*TASK BRIEF*. In the records below, find the line that holds "Viewport: 1494px width, 812px". Restate it and every later line exactly, stopping at the end and skipping pictures.

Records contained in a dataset
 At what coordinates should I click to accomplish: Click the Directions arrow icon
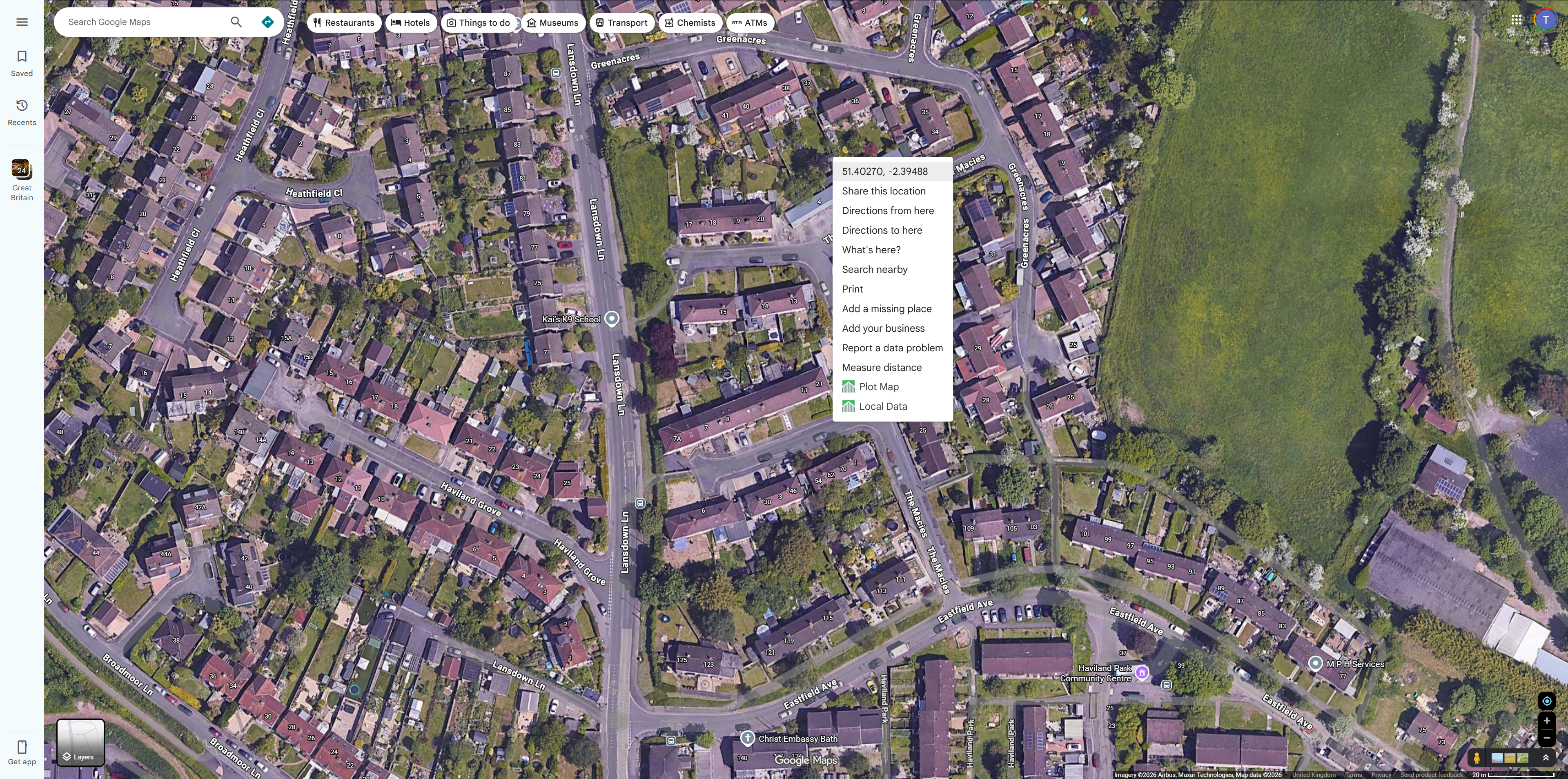[x=267, y=22]

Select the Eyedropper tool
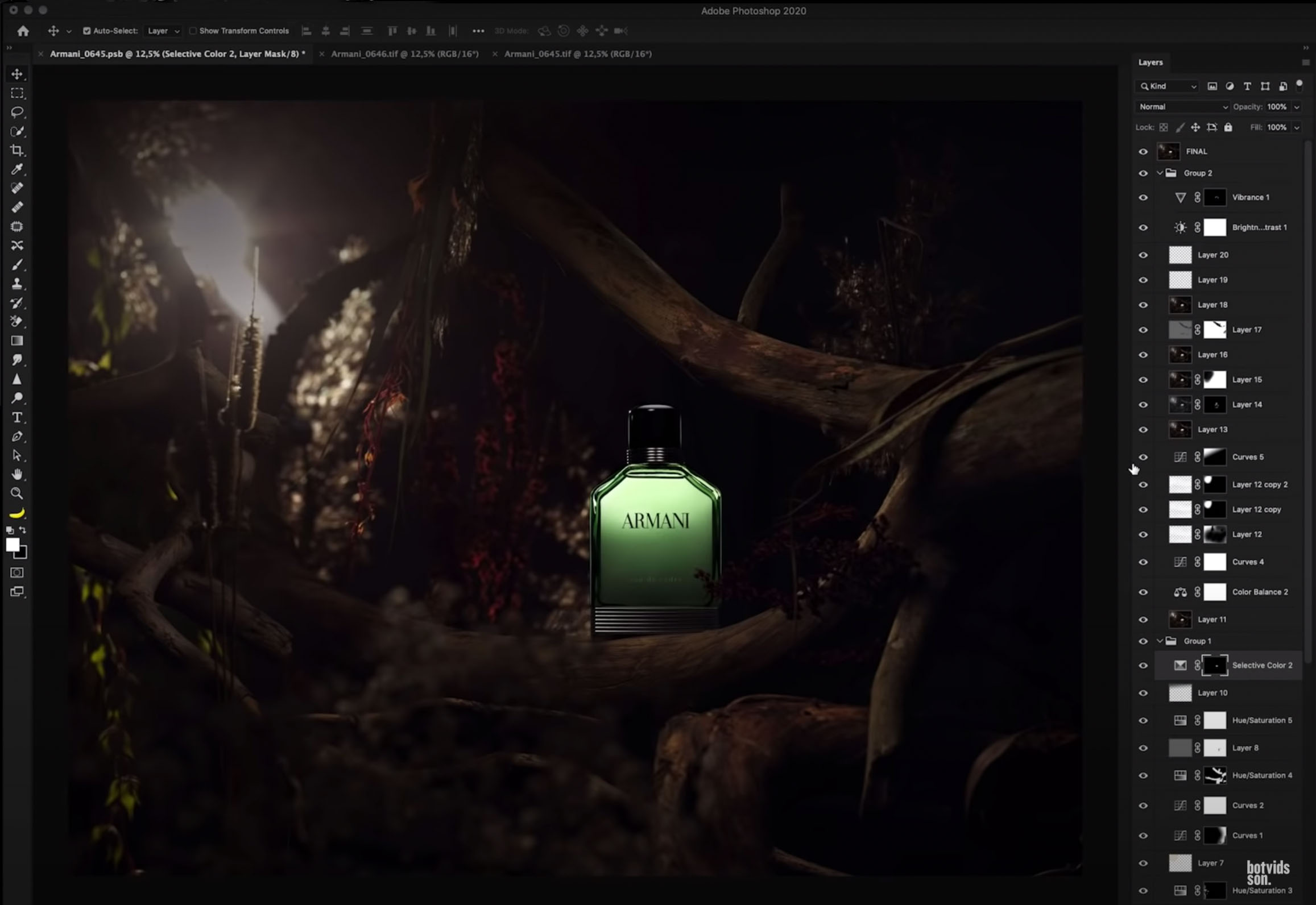(x=18, y=169)
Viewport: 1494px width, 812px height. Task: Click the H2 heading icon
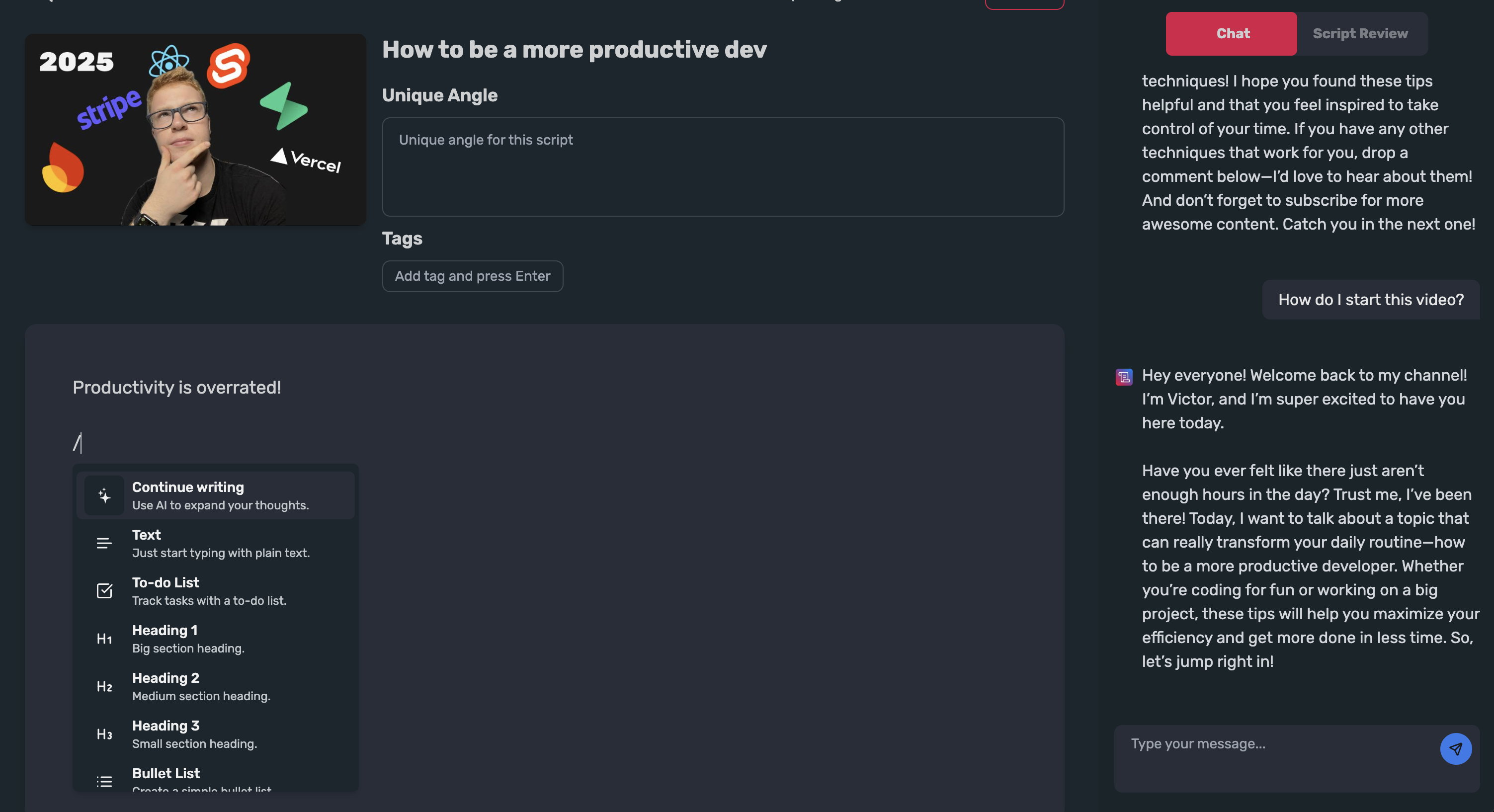click(104, 687)
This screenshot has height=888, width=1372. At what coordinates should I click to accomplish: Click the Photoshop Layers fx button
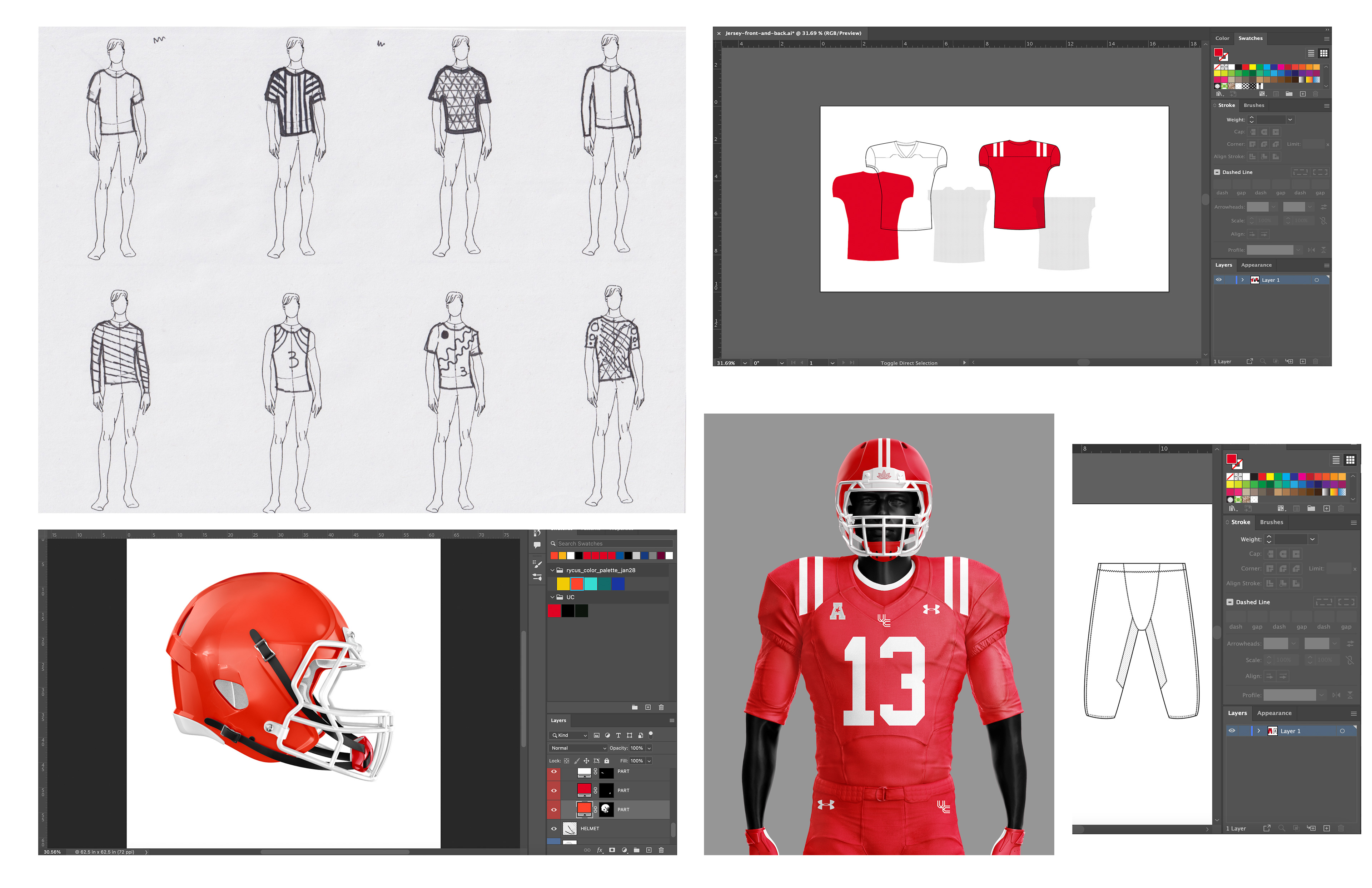pos(600,850)
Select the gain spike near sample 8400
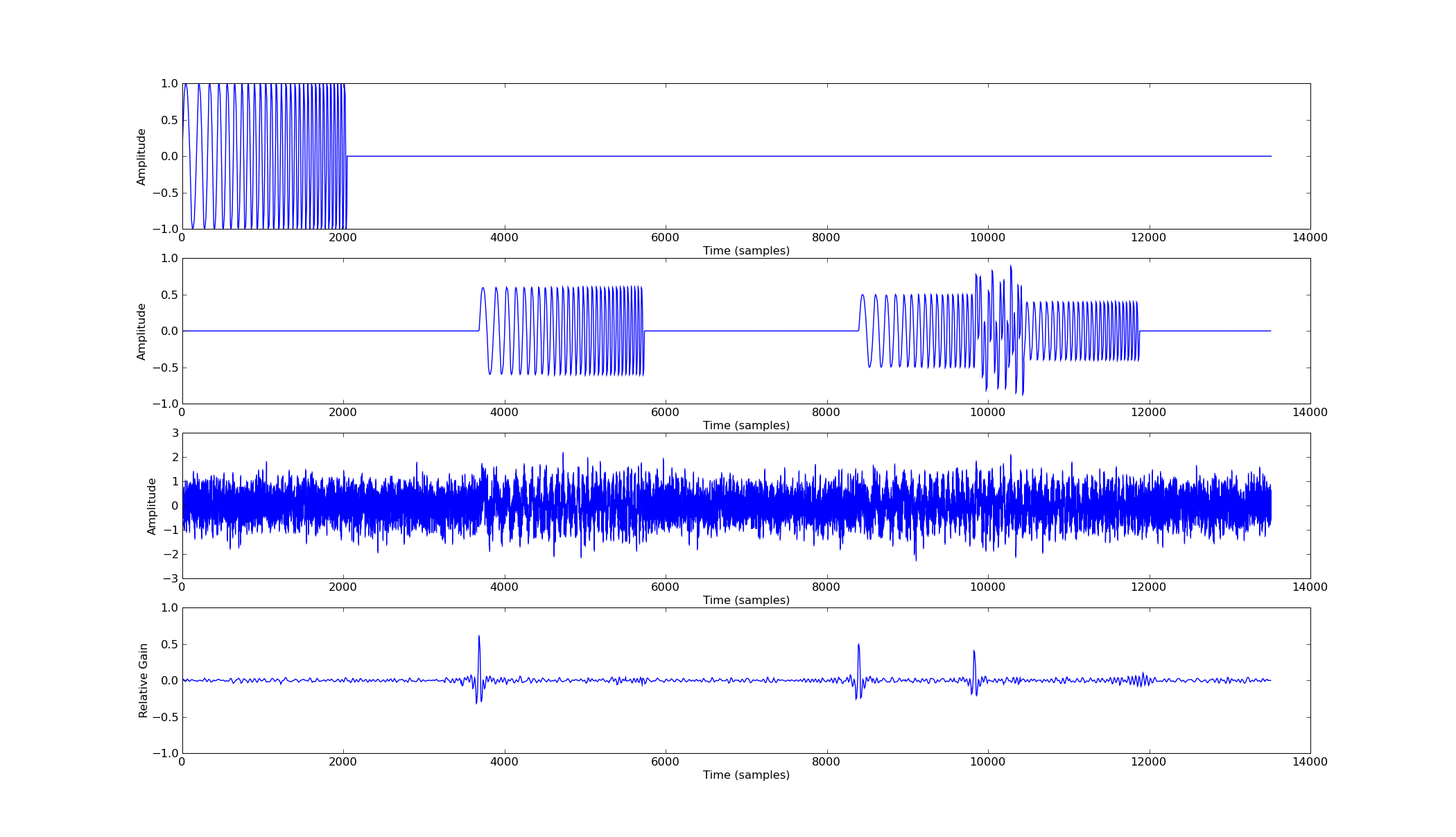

*RESULT OF THIS EXERCISE*.
Viewport: 1494px width, 812px height. Task: Click the H2 heading icon
click(104, 687)
This screenshot has height=888, width=1372. At what coordinates should I click to accomplish: Click the Photoshop Layers fx button
pos(600,850)
Select the gain spike near sample 8400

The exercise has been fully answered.